Lilla Vargen is a singer-songwriter from Northern Ireland. Her name means “little wolf” in Swedish – an alias which encapsulates both her strong, soulful, evocative voice and the vulnerability in those honest, minimal songs of love and loss. Two years after her first couple of demos emerged online, she returned with her debut EP – the three-track ‘Hold On’, including an astonishing cover of Downtown (by Majical Cloudz) and the quietly memorable torch song title track (which showcases her beautiful vocal, offset against producer Nick Rayner’s warm, gently-building production). The critically acclaimed EP racked up just under a million listens online in a month, alongside plays from KCRW and further support from BBCR1. Live, she plays as a two piece alongside Derry composer and electronic musician Ryan Vail. Recent shows include supports for Lisa Hannigan and Newton Faulkner, with her debut UK dates happening in February 2018.


 
Stephen James Smith is a Dublin poet and playwright central to the rise of the vibrant spoken word scene in Ireland today. His poetry videos have amassed over 2.5 million views and he has performed at high profile events and venues such as the Oscar Wilde Awards in Los Angeles, Electric Picnic, other voices, Glastonbury Festival, the National Concert Hall in Dublin, the Barbican in London, Vicar Street and the London Palladium (alongside Oscar winner Glen Hansard). Stephen facilitates poetry workshops in schools around Ireland and is artist in residence with Dunamaise arts centre & Laois arts office. His poetry is included on the syllabus at Western Connecticut State University and his work has been translated into multiple languages. His debut collection, ‘Fear Not’, is published by Arlen House and will be launched on 14 June 2018 in Dublin at Poetry Ireland on Parnell Square.


 
* * * * * * * *

“The 24th July show features singer/producer Rachel K. Collier, synth collective Marble Empire, and downtempo songwriter Alexander Carson.

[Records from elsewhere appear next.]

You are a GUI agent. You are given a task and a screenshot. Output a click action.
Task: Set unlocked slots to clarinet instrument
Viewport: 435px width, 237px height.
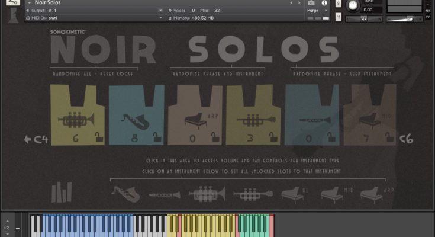(x=164, y=194)
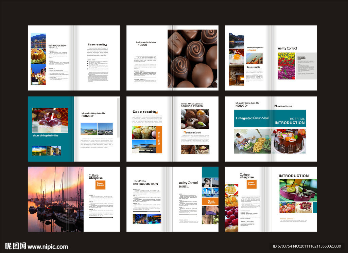This screenshot has height=253, width=348.
Task: Click the red tulips flower photo
Action: pos(286,59)
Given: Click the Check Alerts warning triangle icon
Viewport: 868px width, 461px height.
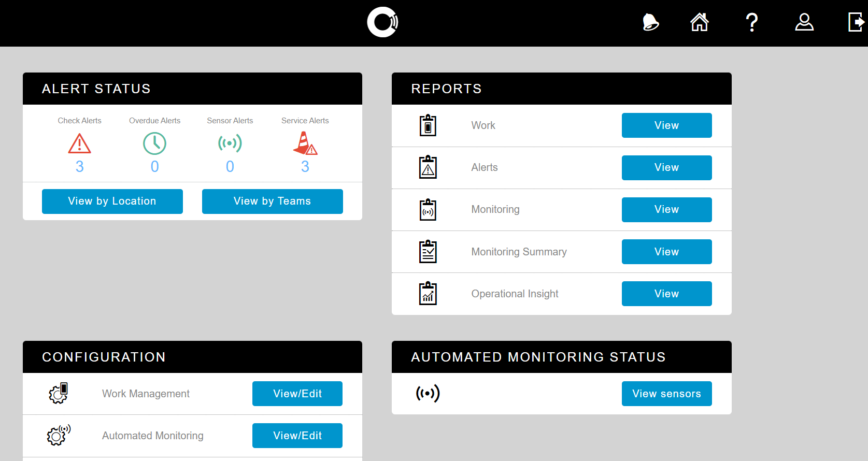Looking at the screenshot, I should [x=79, y=143].
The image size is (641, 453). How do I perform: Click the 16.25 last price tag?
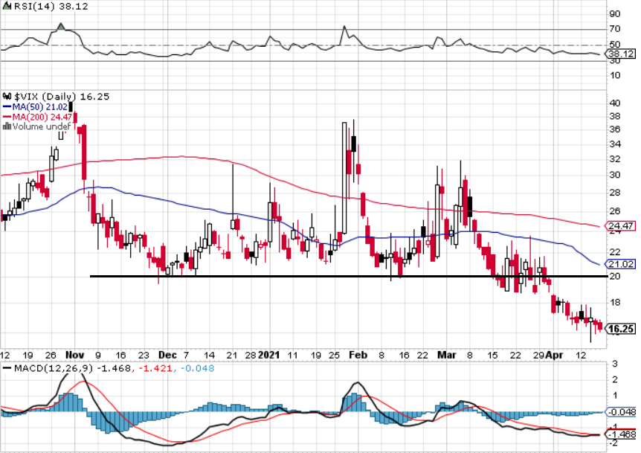coord(620,329)
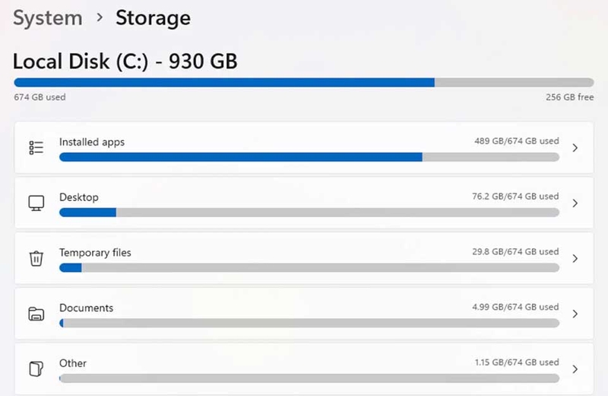Image resolution: width=608 pixels, height=396 pixels.
Task: Expand the Documents chevron arrow
Action: 575,314
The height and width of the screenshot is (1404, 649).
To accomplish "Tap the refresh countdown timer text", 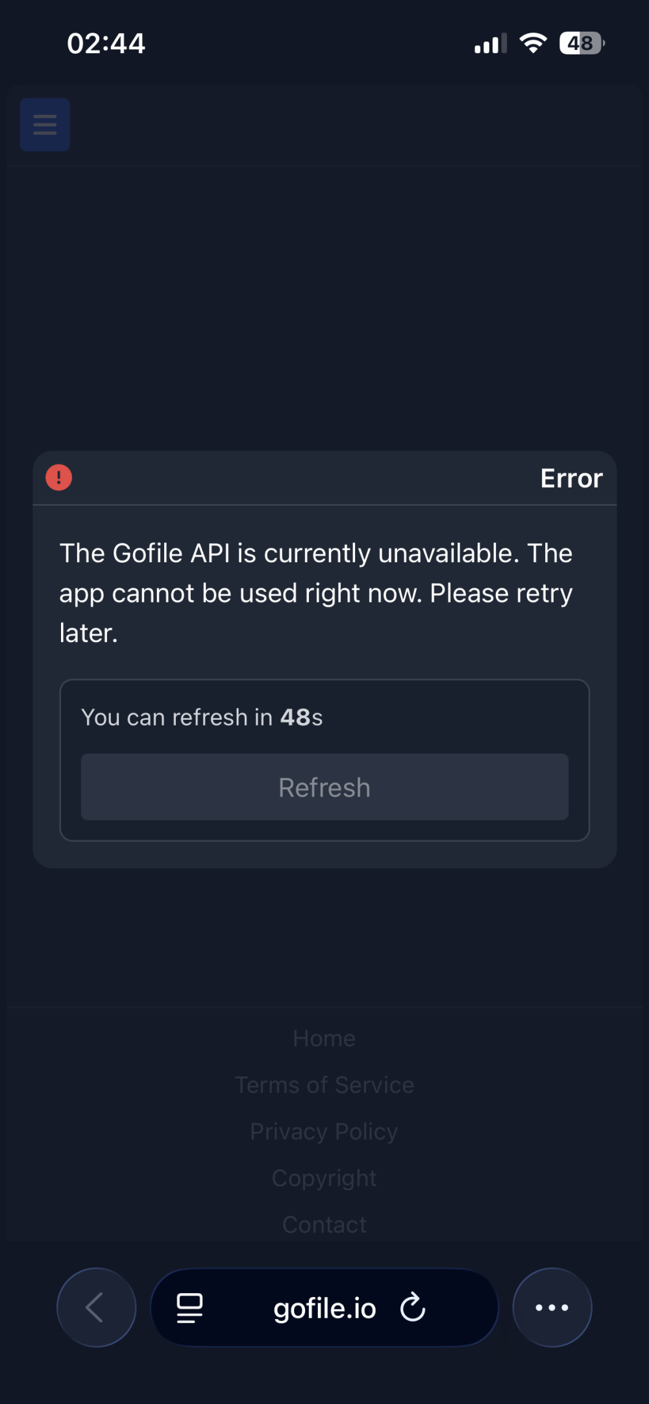I will tap(202, 717).
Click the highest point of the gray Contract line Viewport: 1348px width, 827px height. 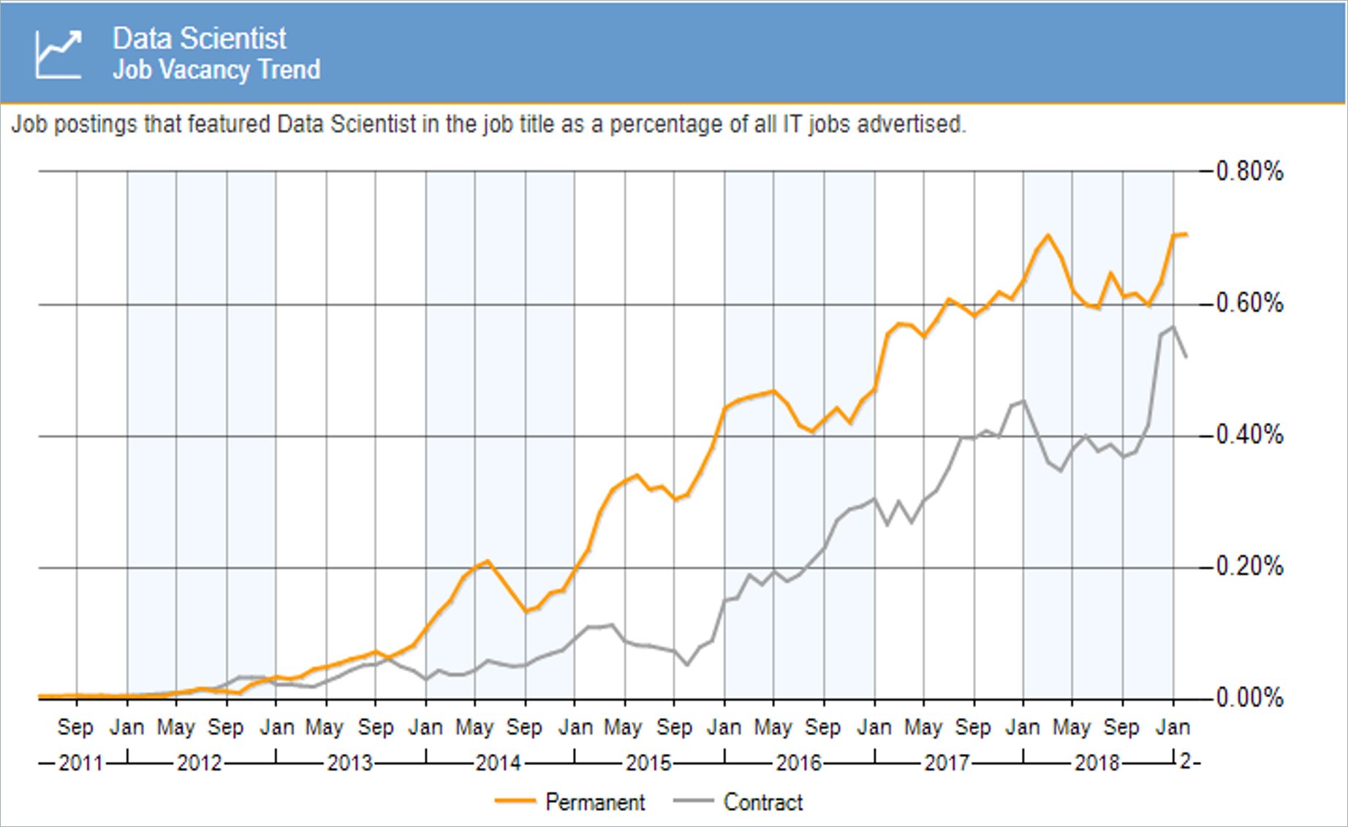point(1173,327)
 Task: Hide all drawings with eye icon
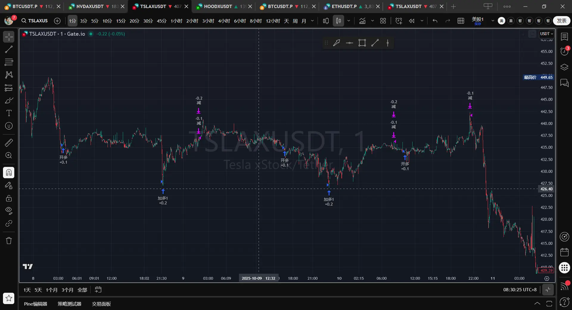9,211
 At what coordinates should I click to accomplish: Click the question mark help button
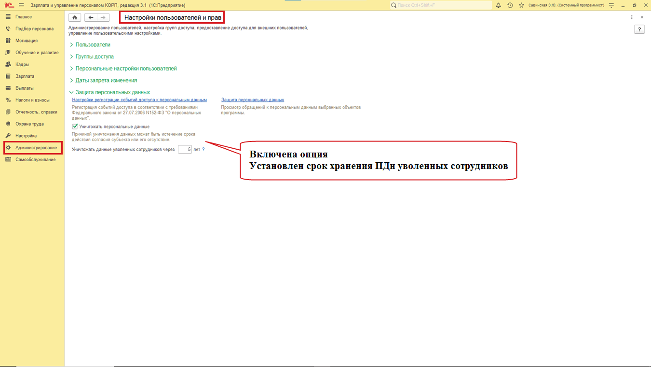pos(639,29)
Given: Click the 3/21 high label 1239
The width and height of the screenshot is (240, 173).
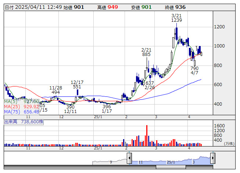Looking at the screenshot, I should 176,21.
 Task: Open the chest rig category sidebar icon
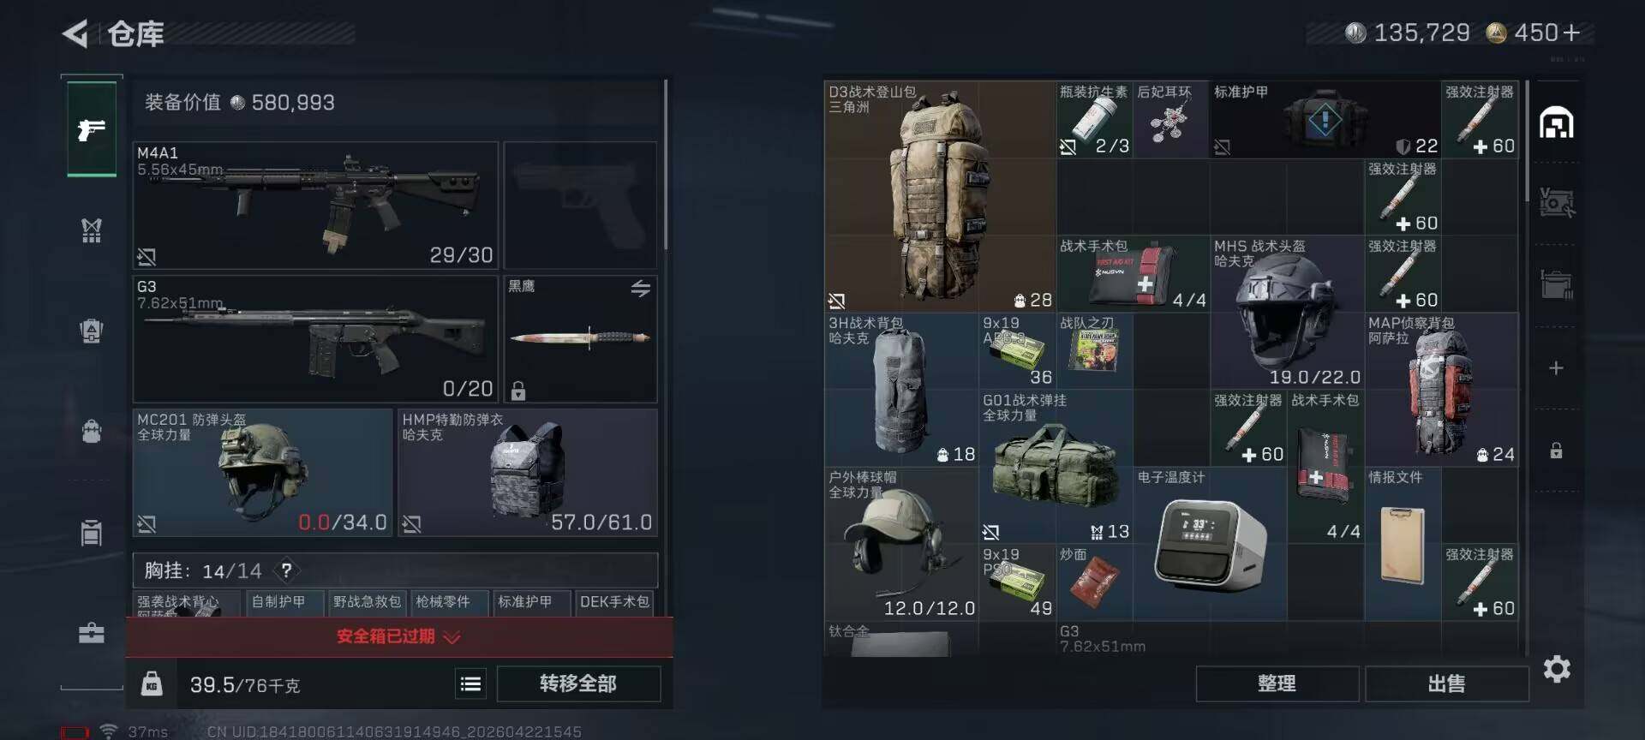[x=92, y=230]
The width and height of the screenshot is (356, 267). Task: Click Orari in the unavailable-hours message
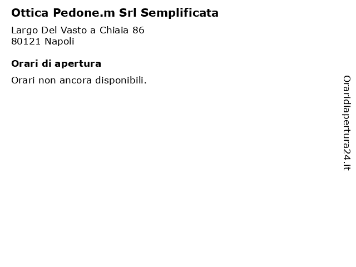click(x=23, y=80)
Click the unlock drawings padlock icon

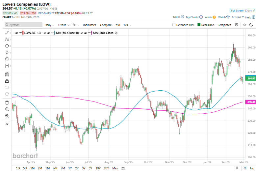tap(7, 81)
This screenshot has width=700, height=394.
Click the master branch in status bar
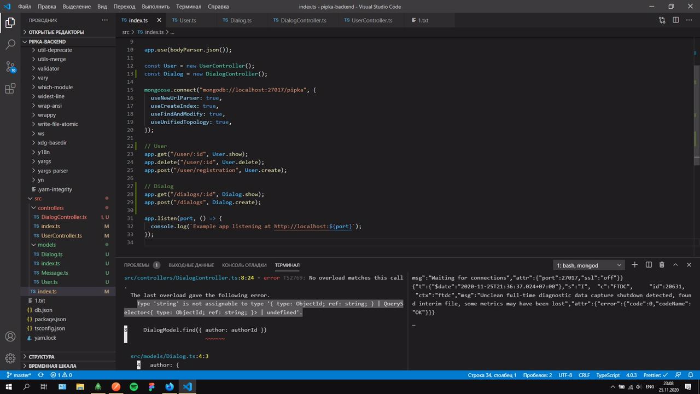(19, 375)
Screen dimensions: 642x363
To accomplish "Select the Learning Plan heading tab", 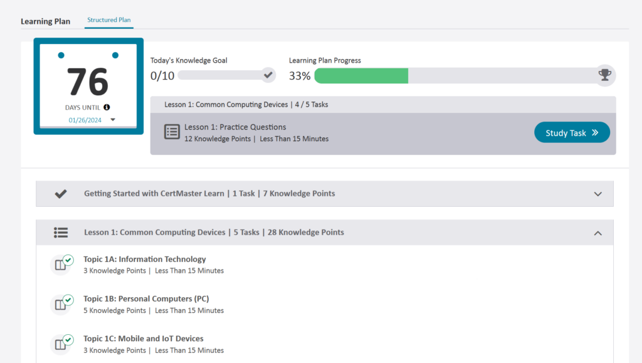I will (45, 21).
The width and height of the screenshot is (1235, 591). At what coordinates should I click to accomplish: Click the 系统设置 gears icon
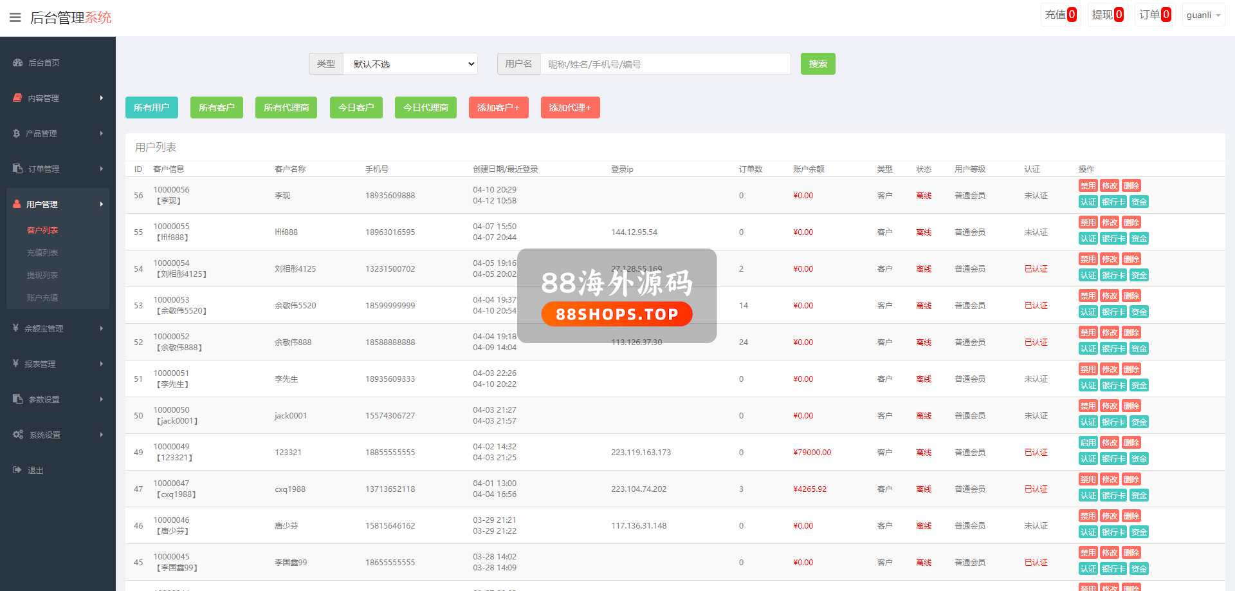[18, 435]
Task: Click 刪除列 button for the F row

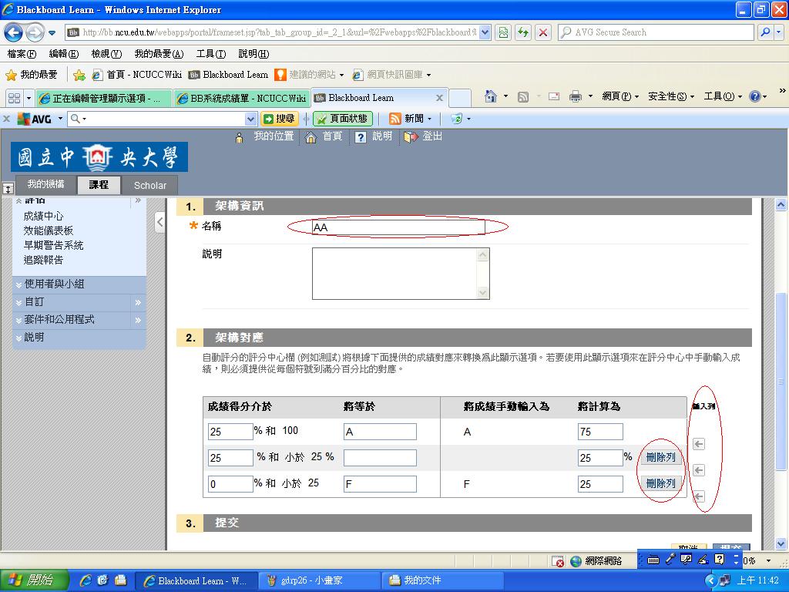Action: pyautogui.click(x=660, y=483)
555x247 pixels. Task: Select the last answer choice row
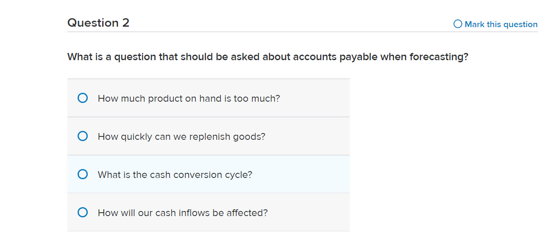208,212
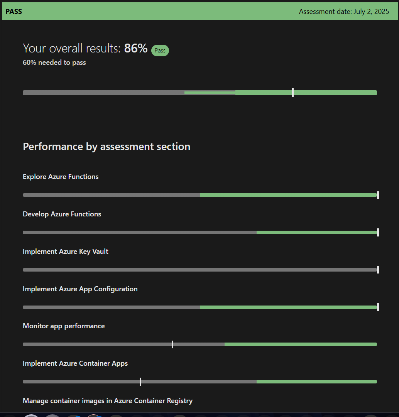
Task: Click the white marker on overall results bar
Action: pyautogui.click(x=293, y=93)
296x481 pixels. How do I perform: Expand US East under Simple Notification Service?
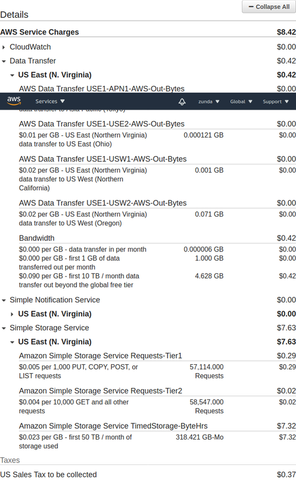(12, 314)
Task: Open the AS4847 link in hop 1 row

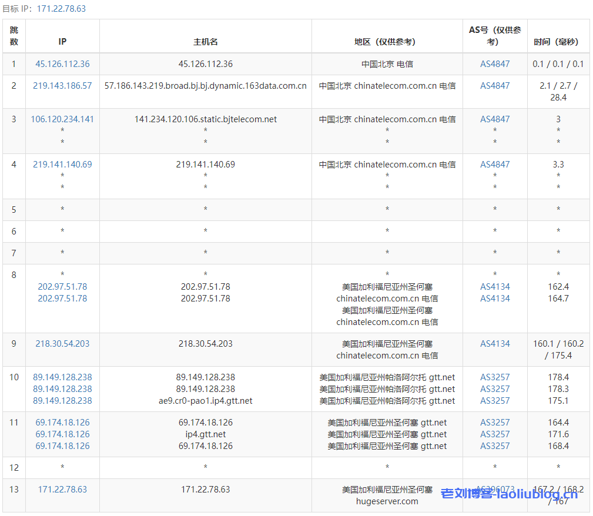Action: (495, 64)
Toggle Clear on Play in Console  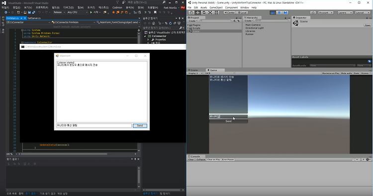[214, 160]
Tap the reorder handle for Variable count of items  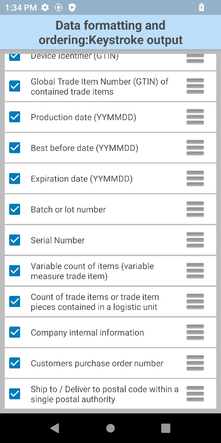(195, 271)
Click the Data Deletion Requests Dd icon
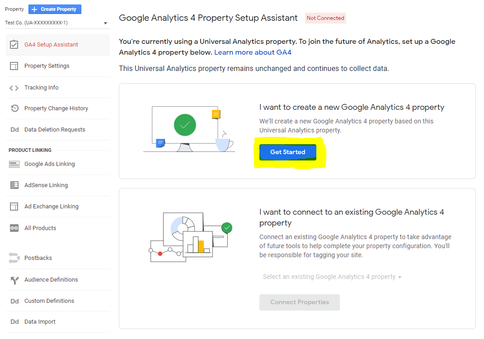The width and height of the screenshot is (484, 339). click(x=14, y=130)
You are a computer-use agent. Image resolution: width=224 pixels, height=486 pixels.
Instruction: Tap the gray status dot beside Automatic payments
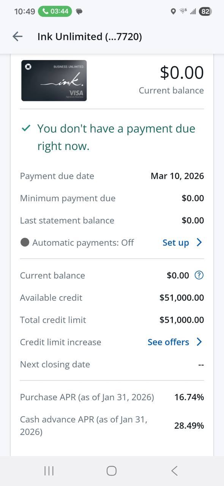pyautogui.click(x=24, y=242)
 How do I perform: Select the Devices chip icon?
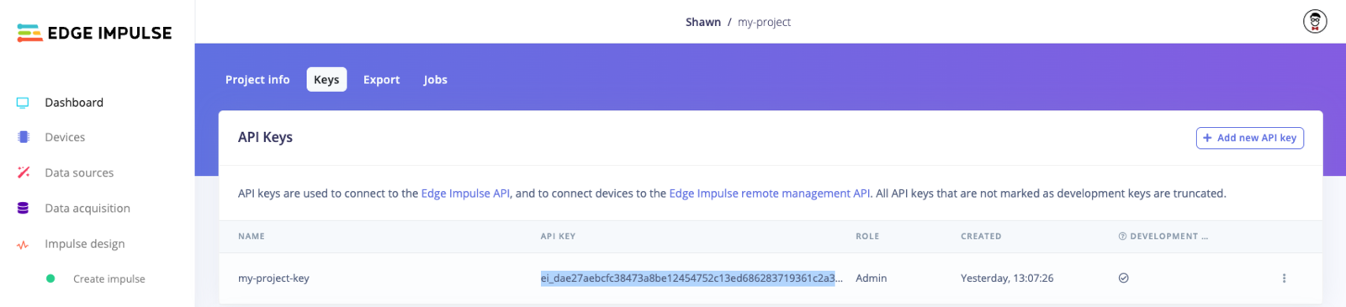24,137
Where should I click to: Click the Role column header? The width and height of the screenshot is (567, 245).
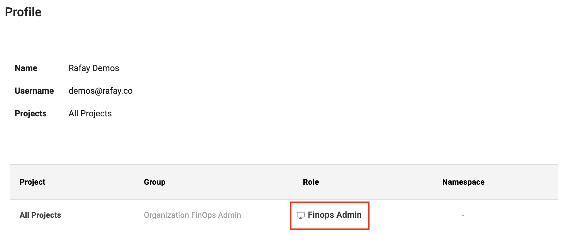click(311, 182)
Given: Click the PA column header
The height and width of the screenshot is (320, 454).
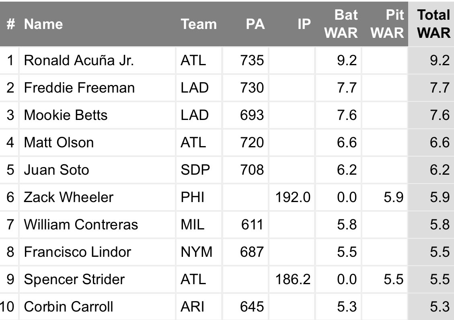Looking at the screenshot, I should [x=255, y=24].
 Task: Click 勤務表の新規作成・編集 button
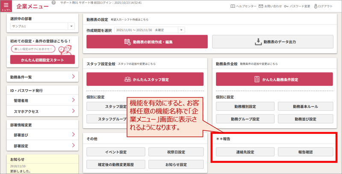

“A one-woman electronic production machine and die-hard Ableton enthusiast, Rachel K. Collier is known for using a multi-instrument technical setup to enable her to perform her song-focused, high-energy studio productions in a live setting. Performing on stage together with a live percussionist and interactive visuals, Collier has built and refined her live show throughout 2017 including sold-out shows at KOKO, Camden and 93 Feet East, headlining the Beats For Love Festival in the Czech Republic and participating in the Ableton Loop event in Berlin. With a string of high profile shows line up this year (including SXSW and BBC Radio 1’s Big Weekend as well as The Great Escape) Collier will follow up with her debut album, set for release in autumn 2018.


 
Marble Empire is twenty-one-year-old singer/songwriter/producer Matt Berry from north London: a multi instrumentalist who writes and produces all his own material, which he describes as a blend of “gritty bass-lines, jazz harmony and guitar lines soaked in effects.” Influenced by the likes of Ben Khan, Jungle, SG Lewis and Frank Ocean, tentative early single releases last year quickly gained him much attention. He invites you to celebrate the upcoming release of ‘Marble Empire & Friends’ a seven-track compilation mixtapes written and produced by Marble Empire himself with six featured artists. He will be welcoming many collaborators onstage with him and his band throughout the evening, including Katya DJ, KarimThaPeasant, Milo Gore, Kate Lomas, Tchengiz and Natalie Green.


 
Alexander Carson is a neoclassical/downtempo composer and songwriter, based in London, who has spent the better part of seven years as the lead singer, and songwriter for genre-fluid quintet Wooden Arms. Since Wooden Arms went on Hiatus in March of 2018, Carson has embraced solo work, with his debut single ‘Lovers’ being released on 4th May and being hailed as “a perfect blend of modern songwriting and classical musicianship” by ‘The Line Of Best Fit’, as “sounding at times like an Irish prayer and others a bit Bowie-ish, but never dull or less challenging” by ‘Where The Music Meets’, and by ‘Outline Magazine’ as possessing “a distinctive timbre and delicate working of the keys that always reminds slightly of Anthony and the Johnsons… the fragile vocals and piano playing are unmistakably Alex.”


 
* * * * * * * *

“The 31st July show features live producer Roscius, electronic/classical ensemble Three Laws, and singer/pianist Zoë Phillips.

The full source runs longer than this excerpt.